Saturday, 29 March 2014

The bigger the rock, the smaller the pieces need to be



You know what I really, really value in a fellow professional in the information technology delivery world? That special, magical ability to decompose a large (and potentially complex problem) into small, simple subtasks.

A child can do this right? This is 'Being a Human Being 101.' So why is it a behaviour that eludes a large percentage of those in the information technology industry. This is a trait of people who I like to call 'people who get things done.' Not through heroism or great feats against monolithic bureaucracies, but a simple application of critical thought.

Is there a problem here? 

People like the idea of building big stuff, stuff to "get hold of", its very grand to say we're building an "enterprise level" application. In that vein, I hear "well, this a step change to the product" or "there is no value in splitting up the project into smaller deliverables" on a regular basis. The justifications of the desperate, determined to protect bloated road maps which perpetuate their own existence.

At its root, the real problem with big stuff is that its is counter to how our brains actually work. We are overwhelmed by it, we cannot hold it within our puny cerebrums. Small stuff is natural, we can encircle it with thought and apply ourselves to it.
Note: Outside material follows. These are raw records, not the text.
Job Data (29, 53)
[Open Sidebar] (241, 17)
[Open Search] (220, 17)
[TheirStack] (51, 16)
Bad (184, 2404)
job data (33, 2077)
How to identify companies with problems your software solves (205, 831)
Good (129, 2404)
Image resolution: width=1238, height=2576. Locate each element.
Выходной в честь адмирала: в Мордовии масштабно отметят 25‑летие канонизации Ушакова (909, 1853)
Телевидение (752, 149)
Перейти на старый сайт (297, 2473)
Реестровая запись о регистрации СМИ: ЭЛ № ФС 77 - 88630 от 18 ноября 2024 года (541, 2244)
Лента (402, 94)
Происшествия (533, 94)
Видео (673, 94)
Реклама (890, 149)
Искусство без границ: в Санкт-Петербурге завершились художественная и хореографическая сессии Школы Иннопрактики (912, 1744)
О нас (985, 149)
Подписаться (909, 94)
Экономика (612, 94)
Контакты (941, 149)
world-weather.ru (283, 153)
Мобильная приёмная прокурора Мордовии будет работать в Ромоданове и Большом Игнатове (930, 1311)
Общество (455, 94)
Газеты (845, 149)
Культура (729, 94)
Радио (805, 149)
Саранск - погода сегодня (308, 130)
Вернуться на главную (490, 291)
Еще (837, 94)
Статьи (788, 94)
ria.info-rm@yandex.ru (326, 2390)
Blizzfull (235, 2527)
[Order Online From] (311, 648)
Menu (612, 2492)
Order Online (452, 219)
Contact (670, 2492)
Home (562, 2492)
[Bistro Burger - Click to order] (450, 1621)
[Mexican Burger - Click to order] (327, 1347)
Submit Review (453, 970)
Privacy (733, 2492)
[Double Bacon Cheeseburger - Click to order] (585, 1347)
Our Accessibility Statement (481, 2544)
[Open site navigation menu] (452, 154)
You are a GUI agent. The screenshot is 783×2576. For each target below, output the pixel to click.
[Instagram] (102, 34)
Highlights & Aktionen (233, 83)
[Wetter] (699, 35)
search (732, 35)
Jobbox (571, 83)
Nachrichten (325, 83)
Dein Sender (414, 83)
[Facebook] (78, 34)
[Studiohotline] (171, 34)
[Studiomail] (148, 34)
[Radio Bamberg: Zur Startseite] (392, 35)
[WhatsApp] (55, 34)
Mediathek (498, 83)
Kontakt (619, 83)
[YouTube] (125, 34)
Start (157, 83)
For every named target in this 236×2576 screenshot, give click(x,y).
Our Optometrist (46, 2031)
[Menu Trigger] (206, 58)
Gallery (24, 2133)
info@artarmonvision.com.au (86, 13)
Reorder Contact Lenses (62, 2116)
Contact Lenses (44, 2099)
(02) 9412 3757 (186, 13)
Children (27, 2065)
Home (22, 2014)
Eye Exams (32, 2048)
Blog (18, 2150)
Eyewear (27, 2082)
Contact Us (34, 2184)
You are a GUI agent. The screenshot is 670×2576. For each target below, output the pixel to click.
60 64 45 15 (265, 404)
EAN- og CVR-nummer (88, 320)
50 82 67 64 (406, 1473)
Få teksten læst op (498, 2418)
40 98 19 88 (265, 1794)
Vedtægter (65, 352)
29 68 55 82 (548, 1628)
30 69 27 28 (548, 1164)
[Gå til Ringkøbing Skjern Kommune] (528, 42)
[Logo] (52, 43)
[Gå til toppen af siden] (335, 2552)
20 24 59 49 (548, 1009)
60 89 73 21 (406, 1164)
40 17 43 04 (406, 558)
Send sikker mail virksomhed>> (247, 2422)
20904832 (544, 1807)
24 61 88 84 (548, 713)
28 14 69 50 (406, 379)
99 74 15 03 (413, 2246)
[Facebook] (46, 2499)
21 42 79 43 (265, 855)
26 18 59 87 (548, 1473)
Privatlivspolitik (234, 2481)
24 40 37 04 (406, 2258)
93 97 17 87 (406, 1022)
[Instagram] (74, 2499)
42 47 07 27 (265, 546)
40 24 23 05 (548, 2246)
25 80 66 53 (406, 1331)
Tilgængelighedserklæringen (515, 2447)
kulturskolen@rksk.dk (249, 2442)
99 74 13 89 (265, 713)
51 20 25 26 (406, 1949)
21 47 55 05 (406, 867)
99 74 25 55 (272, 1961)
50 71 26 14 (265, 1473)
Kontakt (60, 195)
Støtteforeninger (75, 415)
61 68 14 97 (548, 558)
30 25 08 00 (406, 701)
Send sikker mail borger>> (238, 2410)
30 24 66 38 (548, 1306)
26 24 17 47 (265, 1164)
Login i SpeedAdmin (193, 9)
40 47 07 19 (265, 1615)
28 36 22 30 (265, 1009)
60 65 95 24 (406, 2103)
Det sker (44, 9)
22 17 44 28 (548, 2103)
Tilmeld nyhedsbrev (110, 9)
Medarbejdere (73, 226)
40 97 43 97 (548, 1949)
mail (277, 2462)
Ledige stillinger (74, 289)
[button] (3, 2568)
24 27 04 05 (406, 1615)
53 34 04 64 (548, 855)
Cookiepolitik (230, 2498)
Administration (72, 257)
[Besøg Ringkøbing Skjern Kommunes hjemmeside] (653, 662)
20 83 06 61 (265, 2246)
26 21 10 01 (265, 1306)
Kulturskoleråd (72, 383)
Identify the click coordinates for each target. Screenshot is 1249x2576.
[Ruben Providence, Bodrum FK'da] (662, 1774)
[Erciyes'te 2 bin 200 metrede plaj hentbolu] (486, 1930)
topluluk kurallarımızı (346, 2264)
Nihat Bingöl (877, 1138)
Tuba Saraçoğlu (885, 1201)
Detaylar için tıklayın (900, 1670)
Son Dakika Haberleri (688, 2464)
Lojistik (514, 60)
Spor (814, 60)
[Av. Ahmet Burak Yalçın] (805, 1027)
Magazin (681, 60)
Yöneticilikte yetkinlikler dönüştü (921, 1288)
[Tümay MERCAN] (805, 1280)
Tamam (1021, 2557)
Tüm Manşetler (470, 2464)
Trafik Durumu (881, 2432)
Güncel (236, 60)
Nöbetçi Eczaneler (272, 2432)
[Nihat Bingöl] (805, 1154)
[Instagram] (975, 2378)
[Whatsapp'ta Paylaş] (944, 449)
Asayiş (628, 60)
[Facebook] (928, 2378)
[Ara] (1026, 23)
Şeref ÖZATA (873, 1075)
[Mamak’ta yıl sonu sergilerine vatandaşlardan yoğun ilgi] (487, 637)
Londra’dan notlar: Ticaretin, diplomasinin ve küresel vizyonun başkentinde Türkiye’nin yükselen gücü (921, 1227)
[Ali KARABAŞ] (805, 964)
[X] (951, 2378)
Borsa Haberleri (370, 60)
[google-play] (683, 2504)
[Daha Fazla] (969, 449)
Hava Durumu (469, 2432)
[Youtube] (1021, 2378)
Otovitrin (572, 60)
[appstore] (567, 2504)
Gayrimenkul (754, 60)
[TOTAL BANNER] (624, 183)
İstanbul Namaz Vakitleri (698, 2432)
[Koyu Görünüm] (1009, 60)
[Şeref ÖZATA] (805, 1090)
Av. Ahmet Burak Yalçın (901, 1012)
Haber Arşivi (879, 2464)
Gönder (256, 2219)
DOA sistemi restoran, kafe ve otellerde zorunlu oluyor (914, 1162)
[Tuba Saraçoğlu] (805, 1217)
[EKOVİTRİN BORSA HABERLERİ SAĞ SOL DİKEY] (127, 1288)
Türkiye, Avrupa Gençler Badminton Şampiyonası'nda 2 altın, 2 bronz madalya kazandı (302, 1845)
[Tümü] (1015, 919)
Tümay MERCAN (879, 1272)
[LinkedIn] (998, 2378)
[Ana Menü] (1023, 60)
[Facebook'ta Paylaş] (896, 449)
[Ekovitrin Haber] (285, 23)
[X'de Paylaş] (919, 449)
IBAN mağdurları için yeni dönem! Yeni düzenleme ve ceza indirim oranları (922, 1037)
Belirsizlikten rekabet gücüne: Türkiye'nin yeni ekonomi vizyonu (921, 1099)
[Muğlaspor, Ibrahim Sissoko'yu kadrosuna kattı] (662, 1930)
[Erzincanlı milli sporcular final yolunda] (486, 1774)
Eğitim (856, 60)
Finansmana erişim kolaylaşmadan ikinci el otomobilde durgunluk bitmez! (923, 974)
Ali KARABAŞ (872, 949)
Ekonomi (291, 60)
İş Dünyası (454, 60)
We can be happy that its done, or at least that its time to stop.

If you are going to be marching for a year, you need plenty of opportunities to stop off on the way. Save it all up for one payload and you are likely to trudge forwards with your eyes to the floor for a large part of the journey. Your destination may well be on the other side of the horizon before you realise. 

So why do I see this all around me? 

Aside from my own bias, its actually a thing which takes thought and effort. It's easier *right now* just to plough on and not consider how an entity can be decomposed. At least that shows progress right?

Wrong. This stems from the perception that skilful decomposition is perceived to be responsible for initially 'slowing down' a delivery, while a slice of functionality is built. Speeds up your ability to generate feedback though. Which then means that you are more likely to deliver the right thing. Which, from experience, means you build what's needed, rather than spending time on what isn't.

Can someone be explicitly taught this ability?

I believe so, although its rarely that simple. At its heart is the ability to recognise flows, change the angle of approach when required, and the application of systems thinking. Decomposing complex systems or problems into simple rules of thumb is critical to an iterative delivery. 

I always like the thought of splitting an entity by the questions you wish to answer about it. Or consider the simplest thing you can do to overcome a constraint, expose information about risk or deliver customer value. I always imagine the entity as sphere and I can go anywhere around its surface. Eventually, I'll see the angle of approach. Hey, its the way my mind works. I have to apply the mental brakes, think, rather than plough on. Its taken some practice and discipline on my part.

This ability enables that most precious of habits, that of delivery of value. For now, the delivery of unvalue is pervasive to my eyes, but I'll strive to ensure that this special but underrated ability continues to have a place in the world. 

Friday, 21 March 2014

If you don't believe it, why should anyone else?



The question of what skills do testers need intrigues me. 

This always occurs to me when engaged in the search for 'good' people to hire. We (as in the technical sphere) tend to hire predominantly on 'skills.' Very rarely do we look for behaviours, even rarer we consider beliefs.

After some consideration (and no little practical finger-burning), starting with skills is often a false position, starting with beliefs can be much more powerful.

The following question always strikes me, when I consider this context. How many testers you know can give you explanation of what they believe the essence of testing is? I know relatively few. In fact, I often received the look of a startled rabbit when I lead with this question. You do it every day, but you can't tell me what you believe it is?

To not be compelling with what you believe testing to be puts you and your chosen vocation at a significant disadvantage when interacting with those who are sceptical about its value. To be not compelling when most reasoning is done for argumentative purposes (to convince, not necessarily to make better decisions) further underpins the disadvantage.

So, when I ask myself the golden question, I begin with this:

'Testing is the skilful exploration of an entity for information about its quality, where quality is value to some person.'

To decompose:
  • I believe testing is a skill not 'just an activity';
  • I believe testing is exploration, more than it is deterministic;
  • I provide information about quality to aid decisions about risk;
  • I believe quality is most meaningfully expressed from the point of view of 'some person', who is important in context. 

Does it fly? I think so. Well, is there a 'right' answer is a more pertinent question. Perhaps the urge to be 'right' (or the desire not to be seen to be 'wrong') prevents people from venturing their thoughts.

Is it different to the next tester? I hope so. Will it change as I learn and grow. I hope for that too. Does it lift the ideas of others in a way that appeals to me? (Nods to Jerry Weinberg). Damn right.

However, when I discuss testing I have an advantage, I have questioned myself and my beliefs about my vocation and talk in a compelling manner. To be less than sincere with what you believe testing to be is to enter into a struggle which you may well lose more often than not.